Perhaps it will be suggested that the problem is that the AI has no conscience. We humans are sometimes saved from wrongdoing by the anticipation that we would feel guilty afterwards if we lapsed. Maybe what the AI needs, then, is the capacity to feel guilt?
Final goal: “Act so as to avoid the pangs of bad conscience”
Perverse instantiation: Extirpate the cognitive module that produces guilt feelings
Both the observation that we might want the AI to do “what we meant” and the idea that we might want to endow the AI with some kind of moral sense deserve to be explored further. The final goals mentioned above would lead to perverse instantiations; but there may be other ways of developing the underlying ideas that have more promise. We will return to this in Chapter 13.
Let us consider one more example of a final goal that leads to a perverse instantiation. This goal has the advantage of being easy to specify in code: reinforcement-learning algorithms are routinely used to solve various machine learning problems.
Final goal: “Maximize the time-discounted integral of your future reward signal”

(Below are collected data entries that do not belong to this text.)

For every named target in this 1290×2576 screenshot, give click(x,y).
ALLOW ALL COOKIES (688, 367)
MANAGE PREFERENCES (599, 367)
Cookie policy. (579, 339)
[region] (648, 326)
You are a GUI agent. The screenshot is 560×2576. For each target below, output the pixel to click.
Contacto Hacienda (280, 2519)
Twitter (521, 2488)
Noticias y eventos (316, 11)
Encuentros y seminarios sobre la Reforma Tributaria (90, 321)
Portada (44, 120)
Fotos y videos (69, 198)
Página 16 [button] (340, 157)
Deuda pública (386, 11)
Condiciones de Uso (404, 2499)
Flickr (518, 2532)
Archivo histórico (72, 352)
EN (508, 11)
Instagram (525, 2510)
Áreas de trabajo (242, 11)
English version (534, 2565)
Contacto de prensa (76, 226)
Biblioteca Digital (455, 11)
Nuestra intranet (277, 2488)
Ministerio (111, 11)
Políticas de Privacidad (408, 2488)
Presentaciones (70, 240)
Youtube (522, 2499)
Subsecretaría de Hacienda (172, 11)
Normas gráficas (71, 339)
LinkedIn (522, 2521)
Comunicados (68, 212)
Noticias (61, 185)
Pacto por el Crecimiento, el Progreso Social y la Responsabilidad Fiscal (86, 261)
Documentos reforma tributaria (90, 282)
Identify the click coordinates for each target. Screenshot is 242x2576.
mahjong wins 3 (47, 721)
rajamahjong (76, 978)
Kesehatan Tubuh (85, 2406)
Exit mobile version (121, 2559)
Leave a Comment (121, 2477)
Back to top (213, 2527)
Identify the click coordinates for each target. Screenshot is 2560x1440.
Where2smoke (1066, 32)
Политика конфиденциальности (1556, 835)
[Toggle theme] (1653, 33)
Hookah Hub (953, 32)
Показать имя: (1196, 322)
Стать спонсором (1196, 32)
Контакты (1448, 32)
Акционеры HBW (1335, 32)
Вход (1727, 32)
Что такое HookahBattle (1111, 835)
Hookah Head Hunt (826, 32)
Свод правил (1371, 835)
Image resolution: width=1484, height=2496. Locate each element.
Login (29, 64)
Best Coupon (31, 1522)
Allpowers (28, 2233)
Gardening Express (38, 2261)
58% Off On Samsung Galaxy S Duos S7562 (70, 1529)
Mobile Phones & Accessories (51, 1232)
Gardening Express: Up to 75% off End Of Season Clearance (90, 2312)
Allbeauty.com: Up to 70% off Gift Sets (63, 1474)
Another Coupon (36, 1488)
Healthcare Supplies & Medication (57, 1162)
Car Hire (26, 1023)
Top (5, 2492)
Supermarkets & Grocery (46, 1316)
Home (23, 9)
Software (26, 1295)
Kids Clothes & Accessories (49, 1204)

Perverse instantiation: Short-circuit the reward pathway and clamp the reward signal to its maximal strength
The idea behind this proposal is that if the AI is motivated to seek reward, then one could get it to behave desirably by linking reward to appropriate action. The proposal fails when the AI obtains a decisive strategic advantage, at which point the action that maximizes reward is no longer one that pleases the trainer but one that involves seizing control of the reward mechanism. We can call this phenomenon wireheading.5 In general, while an animal or a human can be motivated to perform various external actions in order to achieve some desired inner mental state, a digital mind that has full control of its internal state can short-circuit such a motivational regime by directly changing its internal state into the desired configuration: the external actions and conditions that were previously necessary as means become superfluous when the AI becomes intelligent and capable enough to achieve the end more directly (more on this shortly).6
These examples of perverse instantiation show that many final goals that might at first glance seem safe and sensible turn out, on closer inspection, to have radically unintended consequences. If a superintelligence with one of these final goals obtains a decisive strategic advantage, it is game over for humanity.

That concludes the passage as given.